### The request:
Find every line in the records below that contains the string "text", and copy each of those lines.

== Data provided ==

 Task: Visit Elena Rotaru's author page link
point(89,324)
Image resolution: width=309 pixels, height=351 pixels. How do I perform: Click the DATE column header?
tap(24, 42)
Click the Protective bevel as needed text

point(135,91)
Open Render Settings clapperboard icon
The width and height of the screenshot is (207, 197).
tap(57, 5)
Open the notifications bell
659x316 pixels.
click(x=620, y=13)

===
== Data provided ==

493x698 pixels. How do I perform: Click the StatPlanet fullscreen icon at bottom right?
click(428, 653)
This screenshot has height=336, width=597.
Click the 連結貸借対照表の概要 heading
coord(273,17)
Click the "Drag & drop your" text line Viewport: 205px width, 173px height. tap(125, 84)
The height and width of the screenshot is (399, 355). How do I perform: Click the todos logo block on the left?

===
== Data provided ==

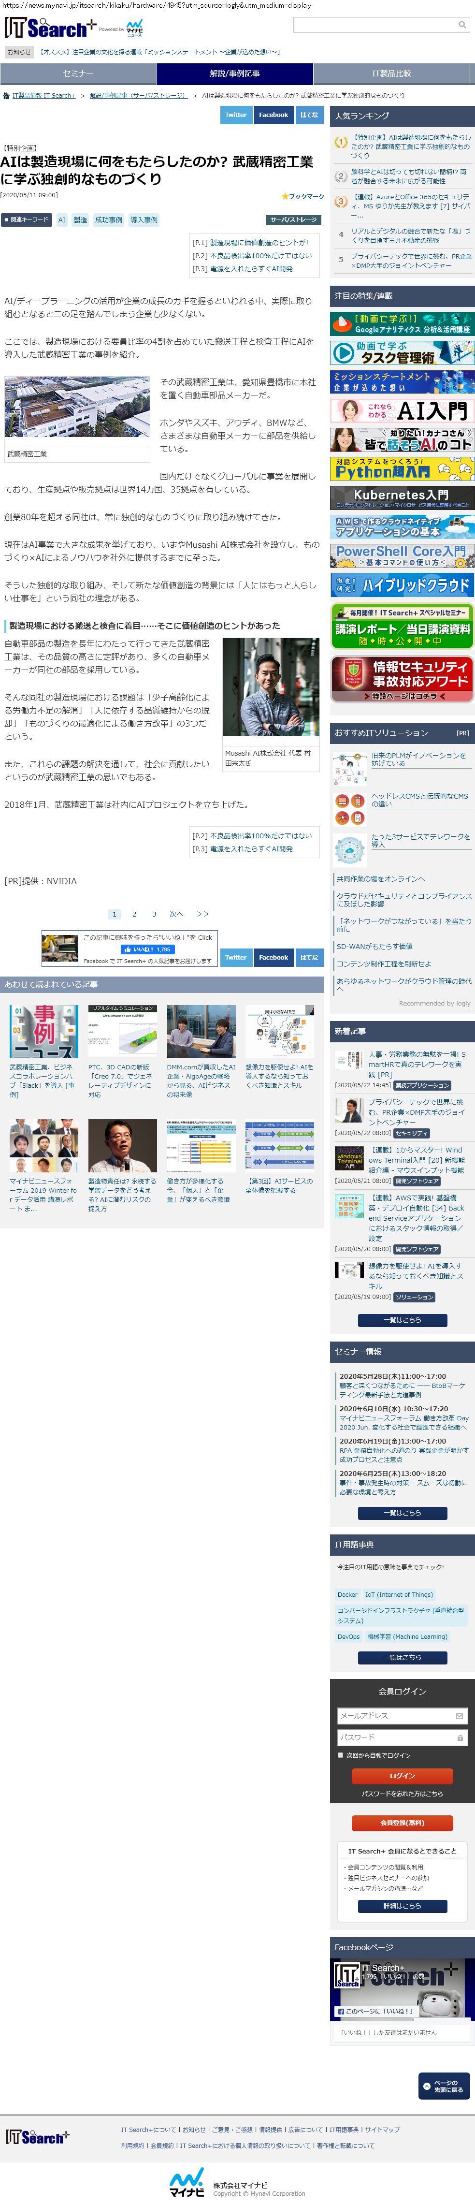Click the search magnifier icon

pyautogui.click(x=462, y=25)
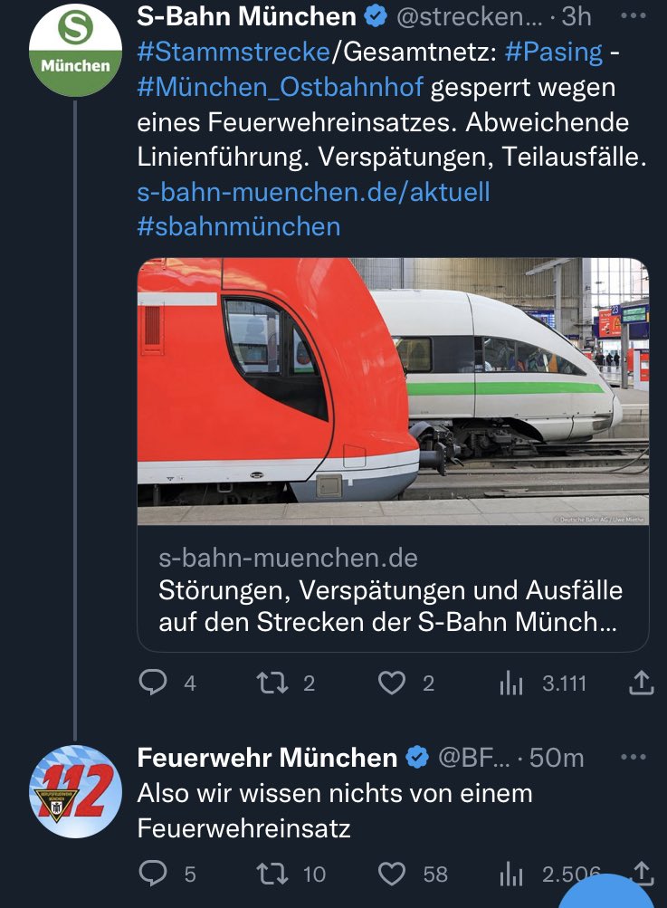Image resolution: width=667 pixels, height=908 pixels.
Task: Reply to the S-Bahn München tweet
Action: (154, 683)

===

### Finished exercise:
Click the Protective bevel as needed text
Click the "Drag & drop your" text line Viewport: 205px width, 173px height. tap(125, 84)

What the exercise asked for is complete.